Of course none of them listen to me, but all of them have severe problems with women, girlfriends, wives. I don't.

I always set the tone. Generally, I tell them I make the final decision, because women are more influenced by their feelings than men. If they won't accept that, I want nothing to do with them.

When men don't run things, and let women do it, society is on its way to collapse.

That's a truth that a grammatical error cannot change.

Ceer said...

@ Bob Wallace

Ah, argument by reframe. Very good job of arguing just how an emotional woman does. There's an easy way to have no woman trouble...to have no woman.

As Dalrock recently suggested, there's a big difference between that and real intellectual conversation. Bob, you've got the biggest wang of all of us. Now go play with your toys so the adults can have a chat.

@ Spacetraveller

I agree that game is no substitute for real value. A wise woman can sniff out low value men. The crux of my statement was that men HAVE to provide some sort of real benefit to the women in their lives, else there is no reason to make a personal association.

The Private Man's exercise is useful for women with specific issues. I see it as being similar to the American tradition before Thanksgiving where people list one thing they are thankful for every day of November.
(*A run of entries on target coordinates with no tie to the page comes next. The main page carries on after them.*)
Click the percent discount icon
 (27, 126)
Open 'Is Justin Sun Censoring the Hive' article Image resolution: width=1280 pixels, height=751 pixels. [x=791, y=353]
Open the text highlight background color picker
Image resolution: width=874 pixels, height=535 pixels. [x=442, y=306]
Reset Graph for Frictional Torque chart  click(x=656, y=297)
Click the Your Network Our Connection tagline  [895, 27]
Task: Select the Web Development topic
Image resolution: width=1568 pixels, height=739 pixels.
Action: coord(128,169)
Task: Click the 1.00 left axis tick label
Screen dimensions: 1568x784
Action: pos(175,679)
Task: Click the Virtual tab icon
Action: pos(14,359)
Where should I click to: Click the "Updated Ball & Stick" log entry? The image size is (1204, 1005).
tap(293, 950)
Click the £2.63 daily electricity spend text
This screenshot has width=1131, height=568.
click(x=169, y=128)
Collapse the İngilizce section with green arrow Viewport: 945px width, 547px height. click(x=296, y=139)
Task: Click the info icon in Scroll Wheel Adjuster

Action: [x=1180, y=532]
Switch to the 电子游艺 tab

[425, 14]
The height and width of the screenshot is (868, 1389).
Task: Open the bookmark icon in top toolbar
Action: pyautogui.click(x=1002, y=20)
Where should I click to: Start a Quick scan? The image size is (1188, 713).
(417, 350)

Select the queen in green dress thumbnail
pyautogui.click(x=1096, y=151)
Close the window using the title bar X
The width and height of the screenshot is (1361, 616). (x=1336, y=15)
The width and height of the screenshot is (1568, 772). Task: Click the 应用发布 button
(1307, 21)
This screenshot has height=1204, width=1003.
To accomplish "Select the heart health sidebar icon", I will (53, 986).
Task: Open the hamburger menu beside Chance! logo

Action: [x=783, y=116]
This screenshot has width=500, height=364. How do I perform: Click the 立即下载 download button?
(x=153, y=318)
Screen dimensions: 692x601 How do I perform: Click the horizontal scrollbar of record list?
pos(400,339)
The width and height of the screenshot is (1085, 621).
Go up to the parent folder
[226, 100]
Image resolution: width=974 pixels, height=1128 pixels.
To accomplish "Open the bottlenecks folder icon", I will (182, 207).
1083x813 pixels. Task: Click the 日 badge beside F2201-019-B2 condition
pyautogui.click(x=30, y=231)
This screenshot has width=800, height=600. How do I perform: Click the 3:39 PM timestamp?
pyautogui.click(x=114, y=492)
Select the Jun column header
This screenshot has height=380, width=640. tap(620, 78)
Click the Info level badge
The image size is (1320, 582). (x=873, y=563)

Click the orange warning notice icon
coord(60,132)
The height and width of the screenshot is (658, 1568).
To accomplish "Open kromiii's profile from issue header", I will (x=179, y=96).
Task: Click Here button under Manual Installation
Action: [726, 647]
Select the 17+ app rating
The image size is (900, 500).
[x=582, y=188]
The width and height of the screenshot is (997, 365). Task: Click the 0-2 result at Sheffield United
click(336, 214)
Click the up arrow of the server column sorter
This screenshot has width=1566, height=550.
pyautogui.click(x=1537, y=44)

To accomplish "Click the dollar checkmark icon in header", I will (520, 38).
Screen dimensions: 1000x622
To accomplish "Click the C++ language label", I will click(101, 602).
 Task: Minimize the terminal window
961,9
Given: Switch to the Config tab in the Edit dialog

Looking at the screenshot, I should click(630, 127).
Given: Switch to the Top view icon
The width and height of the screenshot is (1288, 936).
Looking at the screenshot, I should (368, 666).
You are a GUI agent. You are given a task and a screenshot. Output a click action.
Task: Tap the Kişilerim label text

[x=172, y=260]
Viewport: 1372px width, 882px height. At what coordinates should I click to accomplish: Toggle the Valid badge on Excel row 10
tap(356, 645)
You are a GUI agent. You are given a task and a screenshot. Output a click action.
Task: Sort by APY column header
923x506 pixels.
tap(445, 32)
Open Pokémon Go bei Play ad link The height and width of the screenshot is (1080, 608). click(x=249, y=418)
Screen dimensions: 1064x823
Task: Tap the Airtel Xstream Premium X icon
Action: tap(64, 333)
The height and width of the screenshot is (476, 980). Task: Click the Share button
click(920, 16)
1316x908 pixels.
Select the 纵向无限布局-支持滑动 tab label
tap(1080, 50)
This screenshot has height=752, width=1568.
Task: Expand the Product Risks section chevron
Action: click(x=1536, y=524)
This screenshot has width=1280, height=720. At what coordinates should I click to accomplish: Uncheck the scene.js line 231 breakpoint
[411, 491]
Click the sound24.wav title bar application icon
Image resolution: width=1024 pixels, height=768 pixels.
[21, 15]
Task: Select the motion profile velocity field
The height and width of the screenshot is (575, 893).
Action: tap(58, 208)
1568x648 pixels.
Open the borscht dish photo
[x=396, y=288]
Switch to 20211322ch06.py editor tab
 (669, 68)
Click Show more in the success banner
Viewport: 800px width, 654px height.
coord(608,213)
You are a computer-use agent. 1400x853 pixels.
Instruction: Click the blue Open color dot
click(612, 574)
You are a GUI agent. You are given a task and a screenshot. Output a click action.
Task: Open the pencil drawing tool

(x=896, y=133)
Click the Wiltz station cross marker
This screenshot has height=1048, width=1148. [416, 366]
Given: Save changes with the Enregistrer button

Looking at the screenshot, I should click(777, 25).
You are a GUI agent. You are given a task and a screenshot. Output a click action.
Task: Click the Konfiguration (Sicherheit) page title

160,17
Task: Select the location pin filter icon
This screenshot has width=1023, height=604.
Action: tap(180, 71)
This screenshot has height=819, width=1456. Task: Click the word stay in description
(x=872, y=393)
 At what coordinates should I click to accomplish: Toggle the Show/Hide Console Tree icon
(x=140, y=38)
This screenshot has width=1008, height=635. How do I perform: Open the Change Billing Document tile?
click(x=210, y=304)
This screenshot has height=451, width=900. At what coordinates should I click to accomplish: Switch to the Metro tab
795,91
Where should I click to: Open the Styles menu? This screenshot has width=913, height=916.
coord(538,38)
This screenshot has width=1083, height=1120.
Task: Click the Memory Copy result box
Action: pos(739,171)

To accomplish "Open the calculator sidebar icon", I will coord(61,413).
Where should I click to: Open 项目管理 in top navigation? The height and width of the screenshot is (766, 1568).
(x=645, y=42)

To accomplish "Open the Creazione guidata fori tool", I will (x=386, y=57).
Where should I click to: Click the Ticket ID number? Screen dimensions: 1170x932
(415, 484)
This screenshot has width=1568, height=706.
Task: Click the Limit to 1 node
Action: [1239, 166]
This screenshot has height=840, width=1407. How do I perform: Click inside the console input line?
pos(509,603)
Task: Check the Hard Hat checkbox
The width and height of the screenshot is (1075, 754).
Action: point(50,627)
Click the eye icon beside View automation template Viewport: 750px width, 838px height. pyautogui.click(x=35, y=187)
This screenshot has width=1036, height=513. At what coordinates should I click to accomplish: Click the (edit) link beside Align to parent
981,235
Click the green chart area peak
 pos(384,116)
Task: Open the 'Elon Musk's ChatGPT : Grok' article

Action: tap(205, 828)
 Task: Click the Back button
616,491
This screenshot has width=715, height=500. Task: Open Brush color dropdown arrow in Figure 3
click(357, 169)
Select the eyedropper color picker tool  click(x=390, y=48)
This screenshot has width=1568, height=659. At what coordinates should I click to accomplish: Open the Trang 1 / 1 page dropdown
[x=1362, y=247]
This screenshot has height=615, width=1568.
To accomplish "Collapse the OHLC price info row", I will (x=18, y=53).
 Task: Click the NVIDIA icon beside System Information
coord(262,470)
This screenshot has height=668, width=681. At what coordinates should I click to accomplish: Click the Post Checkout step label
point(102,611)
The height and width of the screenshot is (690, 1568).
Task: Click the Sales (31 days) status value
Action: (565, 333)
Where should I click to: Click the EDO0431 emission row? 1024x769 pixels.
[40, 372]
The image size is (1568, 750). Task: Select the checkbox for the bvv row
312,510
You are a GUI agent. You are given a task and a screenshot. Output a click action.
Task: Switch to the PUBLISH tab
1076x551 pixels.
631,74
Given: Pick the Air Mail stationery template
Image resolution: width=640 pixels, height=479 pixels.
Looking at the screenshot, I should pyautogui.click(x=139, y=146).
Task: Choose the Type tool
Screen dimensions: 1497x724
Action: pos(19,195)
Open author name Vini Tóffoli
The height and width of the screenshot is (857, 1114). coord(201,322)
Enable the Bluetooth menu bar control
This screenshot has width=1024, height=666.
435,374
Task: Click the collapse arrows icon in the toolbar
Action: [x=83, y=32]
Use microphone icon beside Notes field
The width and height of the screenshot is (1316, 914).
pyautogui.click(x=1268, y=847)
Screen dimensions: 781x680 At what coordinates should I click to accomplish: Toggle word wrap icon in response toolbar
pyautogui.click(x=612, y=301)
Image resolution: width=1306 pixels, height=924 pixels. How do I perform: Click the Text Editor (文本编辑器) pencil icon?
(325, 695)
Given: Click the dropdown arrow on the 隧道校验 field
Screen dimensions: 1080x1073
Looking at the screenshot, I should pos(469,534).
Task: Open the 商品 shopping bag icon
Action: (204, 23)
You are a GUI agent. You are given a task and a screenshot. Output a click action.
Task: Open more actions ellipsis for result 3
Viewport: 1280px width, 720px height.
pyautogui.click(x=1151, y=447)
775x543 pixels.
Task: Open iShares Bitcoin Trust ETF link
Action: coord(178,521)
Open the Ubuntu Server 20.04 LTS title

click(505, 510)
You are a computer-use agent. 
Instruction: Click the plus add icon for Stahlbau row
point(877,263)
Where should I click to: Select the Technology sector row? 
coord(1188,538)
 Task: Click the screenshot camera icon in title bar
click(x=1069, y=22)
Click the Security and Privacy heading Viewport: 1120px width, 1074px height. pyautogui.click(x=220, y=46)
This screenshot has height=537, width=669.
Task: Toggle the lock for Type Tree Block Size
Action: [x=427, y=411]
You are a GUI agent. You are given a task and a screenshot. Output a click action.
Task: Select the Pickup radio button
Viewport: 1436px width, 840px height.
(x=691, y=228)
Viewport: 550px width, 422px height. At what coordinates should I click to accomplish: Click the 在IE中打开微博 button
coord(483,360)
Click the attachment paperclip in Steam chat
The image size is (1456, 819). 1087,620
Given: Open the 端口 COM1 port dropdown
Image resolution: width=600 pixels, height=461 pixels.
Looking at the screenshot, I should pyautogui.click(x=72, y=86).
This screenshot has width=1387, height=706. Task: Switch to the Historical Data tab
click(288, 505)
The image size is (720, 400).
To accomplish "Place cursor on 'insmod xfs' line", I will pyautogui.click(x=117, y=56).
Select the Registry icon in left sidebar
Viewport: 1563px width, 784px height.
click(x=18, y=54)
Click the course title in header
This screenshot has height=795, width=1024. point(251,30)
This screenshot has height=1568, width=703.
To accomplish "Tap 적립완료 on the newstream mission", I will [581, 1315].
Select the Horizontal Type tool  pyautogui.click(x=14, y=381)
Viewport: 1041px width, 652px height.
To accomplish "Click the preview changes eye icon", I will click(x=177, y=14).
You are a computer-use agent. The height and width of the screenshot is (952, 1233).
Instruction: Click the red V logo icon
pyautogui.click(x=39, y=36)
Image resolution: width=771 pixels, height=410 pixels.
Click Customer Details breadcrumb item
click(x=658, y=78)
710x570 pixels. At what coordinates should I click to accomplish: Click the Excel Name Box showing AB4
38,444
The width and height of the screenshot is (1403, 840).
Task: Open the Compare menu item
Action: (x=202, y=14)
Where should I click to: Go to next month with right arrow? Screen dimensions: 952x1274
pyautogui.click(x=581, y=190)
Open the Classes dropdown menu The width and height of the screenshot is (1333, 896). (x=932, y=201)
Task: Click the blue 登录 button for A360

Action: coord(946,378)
Both practices are good for opening people's eyes to the good that's already present.

Spacetraveller said...

Now now, Gentlemen...

Perhaps we are talking about two different things, Bob.
You were clearly referring to an individual man and an individual woman when you mentioned about 'setting the tone'.

I think Ceer and I were referring to Society at large, where the actions of women determine the direction of life in general, for everyone.
This happens in all societies on Earth.

In all fairness, Ceer did explain this before:

"I was talking about my maxim, which deals with relationships, and how that plays out in society at large."

I think what you describe is the natural order of 'Patriarchy' within each individual relationship. Sometimes it works, sometimes it doesn't.
I happen to like that arrangement, but I don't think every man knows how to execute it correctly, so I can understand when some women balk at that idea...

When a man does it well (I suspect perhaps you do!), it works well, no?

Ceer,
Yes, about Game, it IS a good equaliser for men who lack that 'je ne sais quoi' that other men seem to be born with and which has women falling at their feet wherever they go...

But like everything, if used with good intent in mind, it can work wonders.
And yes, it DOES provide women with what they really want in men, if other factors such as finance have been taken out of the equation. Agreed!

So yes, where a woman really needs a provider type, one could argue that if a man can demonstrate this effectively to her, neither of them needs Game...
Is this too simple a view?

dannyfrom504 said...

SHORTER POSTS!!!!!!????? :/

we shall see. happy new year love. the girls have been keeping off my site lately. lol.

decided to post more for the lads, and some of it is a bit dark.

Spacetraveller said...

Danny,
Happy New Year to you too, Maestro!

"SHORTER POSTS!!!!!!????? :/"

Rome wasn't built in a day :-)

"decided to post more for the lads, and some of it is a bit dark."

Um, I noticed.
These days, you remind me of this merry chap :-)

http://www.youtube.com/watch?v=kZzBd41NuZw

dannyfrom504 said...

ST-

i whole-heartedly admit i was an asshole when i was younger. but i also did VERY well with women.

i have mellowed now that i'm in my 30's.

Spacetraveller said...

Danny,

Well, I guess a guy's gotta do what a guy's gotta do...

dannyfrom504 said...

*shrugs shoulders* i'm not PROUD of it.